Rows showing where targets appear:

----

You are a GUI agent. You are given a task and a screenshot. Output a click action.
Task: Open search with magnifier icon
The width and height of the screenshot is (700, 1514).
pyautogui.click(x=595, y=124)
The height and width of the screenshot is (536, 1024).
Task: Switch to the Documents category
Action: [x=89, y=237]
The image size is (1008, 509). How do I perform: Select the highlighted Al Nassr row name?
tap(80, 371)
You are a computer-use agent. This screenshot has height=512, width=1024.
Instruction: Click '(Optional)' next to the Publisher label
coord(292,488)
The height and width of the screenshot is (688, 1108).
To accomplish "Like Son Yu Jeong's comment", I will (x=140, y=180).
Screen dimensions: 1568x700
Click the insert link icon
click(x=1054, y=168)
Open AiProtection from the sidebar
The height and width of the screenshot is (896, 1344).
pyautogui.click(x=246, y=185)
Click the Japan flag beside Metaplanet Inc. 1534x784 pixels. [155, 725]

----

Task instructions -> Collect every line of the records above that contains the string "width", matching its case exactly.

The reply ->
The width and height of the screenshot is (700, 1514).
The height and width of the screenshot is (536, 1024).
You are a computer-use agent. This screenshot has height=512, width=1024.
The height and width of the screenshot is (688, 1108).
The height and width of the screenshot is (896, 1344).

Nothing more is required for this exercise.